Bare feet pad up to the bed before dark eyes studied the sleeping girl. It had been a long day with less than fruitful results. Though his successors studied the data with him, they still had yet to crack the code he had intercepted from the drug bosses. He raised his thumb to his lips as he looked down at her.

Despite M spending a lot of the day with Near, they hadn't been able to really discover anything about her. L found himself worrying about her health; her arms, the unconsciousness, the lack of food- He hesitated, stunned by his own thought process. He analyzed his feelings only to discover that he was indeed worried about her. He frowned slightly; he would have to gather information himself.

Long fingers reached down and plucked the sudoku book out from under her head.

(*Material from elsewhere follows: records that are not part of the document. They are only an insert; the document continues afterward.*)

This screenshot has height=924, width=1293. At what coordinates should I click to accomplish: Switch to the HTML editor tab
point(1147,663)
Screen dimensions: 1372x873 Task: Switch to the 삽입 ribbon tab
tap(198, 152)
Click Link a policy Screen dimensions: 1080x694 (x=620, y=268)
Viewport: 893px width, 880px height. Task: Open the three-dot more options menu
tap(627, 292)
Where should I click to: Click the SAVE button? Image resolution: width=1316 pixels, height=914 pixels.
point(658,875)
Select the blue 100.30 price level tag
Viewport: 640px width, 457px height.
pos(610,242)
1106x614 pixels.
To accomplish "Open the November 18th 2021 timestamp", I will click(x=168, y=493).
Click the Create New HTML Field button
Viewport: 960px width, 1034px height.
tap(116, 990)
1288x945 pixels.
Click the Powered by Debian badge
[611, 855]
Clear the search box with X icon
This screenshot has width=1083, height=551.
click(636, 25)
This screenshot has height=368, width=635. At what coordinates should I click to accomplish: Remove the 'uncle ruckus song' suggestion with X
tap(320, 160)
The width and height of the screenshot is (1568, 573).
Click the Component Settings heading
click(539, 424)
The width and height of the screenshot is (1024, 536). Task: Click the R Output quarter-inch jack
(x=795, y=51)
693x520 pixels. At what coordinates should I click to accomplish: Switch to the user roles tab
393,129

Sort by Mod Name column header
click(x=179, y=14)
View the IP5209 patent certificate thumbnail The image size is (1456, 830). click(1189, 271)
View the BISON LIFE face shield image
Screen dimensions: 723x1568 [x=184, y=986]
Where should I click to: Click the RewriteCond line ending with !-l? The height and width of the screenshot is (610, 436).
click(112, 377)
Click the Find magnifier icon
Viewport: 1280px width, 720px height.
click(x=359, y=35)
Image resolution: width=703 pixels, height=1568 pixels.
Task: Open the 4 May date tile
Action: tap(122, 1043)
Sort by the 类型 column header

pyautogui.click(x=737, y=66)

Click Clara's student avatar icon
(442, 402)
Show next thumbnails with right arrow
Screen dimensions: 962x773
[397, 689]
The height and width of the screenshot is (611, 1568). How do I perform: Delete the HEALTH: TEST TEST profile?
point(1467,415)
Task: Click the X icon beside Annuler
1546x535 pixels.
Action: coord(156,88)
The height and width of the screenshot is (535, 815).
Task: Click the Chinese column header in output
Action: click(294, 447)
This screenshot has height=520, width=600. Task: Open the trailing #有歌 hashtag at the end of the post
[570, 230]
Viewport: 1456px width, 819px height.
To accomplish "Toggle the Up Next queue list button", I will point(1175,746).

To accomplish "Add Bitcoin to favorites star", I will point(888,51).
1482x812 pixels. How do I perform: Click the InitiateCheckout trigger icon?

Looking through the dozens of pages she had completed, he noticed that she hadn't written down any small numbers that most people used. He looked in the back of the book to find that the answers had been ripped out. He chuckled softly; she was more intelligent than she gave herself credit for.

He drew the blanket over her and placed the sudoku book on the pillow next to hers. He then shuffled towards the door, ready to take another look at the code.